Your task — Only certain lines below are wanted: those starting at the line containing "Image resolution: width=816" and ending at the line containing "Task: Open the Update Online menu", both included, each retyped exactly.

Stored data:

————————

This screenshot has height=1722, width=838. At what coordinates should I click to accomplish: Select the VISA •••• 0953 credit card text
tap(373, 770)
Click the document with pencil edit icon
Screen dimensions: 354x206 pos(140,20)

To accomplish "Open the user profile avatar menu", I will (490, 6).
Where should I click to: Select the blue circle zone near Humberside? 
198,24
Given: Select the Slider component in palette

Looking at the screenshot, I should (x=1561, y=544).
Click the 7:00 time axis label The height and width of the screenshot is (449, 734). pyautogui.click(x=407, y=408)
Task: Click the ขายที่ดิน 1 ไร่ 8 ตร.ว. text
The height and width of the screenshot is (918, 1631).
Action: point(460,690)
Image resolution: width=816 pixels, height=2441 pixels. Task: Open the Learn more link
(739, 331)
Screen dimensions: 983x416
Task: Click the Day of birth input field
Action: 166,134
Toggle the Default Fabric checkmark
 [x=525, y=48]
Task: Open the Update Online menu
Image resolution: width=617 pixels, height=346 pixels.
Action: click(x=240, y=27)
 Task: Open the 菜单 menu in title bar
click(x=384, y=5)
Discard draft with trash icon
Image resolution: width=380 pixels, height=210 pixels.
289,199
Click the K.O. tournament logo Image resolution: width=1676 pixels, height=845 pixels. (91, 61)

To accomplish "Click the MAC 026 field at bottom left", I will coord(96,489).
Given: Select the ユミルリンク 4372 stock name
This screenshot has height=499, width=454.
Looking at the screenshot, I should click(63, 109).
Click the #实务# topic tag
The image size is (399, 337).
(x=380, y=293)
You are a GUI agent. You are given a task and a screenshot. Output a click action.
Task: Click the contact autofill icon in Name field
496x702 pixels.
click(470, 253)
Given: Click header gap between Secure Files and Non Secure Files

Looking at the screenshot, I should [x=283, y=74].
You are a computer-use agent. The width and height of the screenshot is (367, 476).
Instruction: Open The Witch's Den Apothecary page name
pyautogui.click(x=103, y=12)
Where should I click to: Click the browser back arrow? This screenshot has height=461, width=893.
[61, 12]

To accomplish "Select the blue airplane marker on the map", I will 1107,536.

————————

Output for this exercise —
Image resolution: width=816 pixels, height=2441 pixels. Task: Open the Learn more link
(739, 331)
Screen dimensions: 983x416
Task: Click the Day of birth input field
Action: 166,134
Toggle the Default Fabric checkmark
 [x=525, y=48]
Task: Open the Update Online menu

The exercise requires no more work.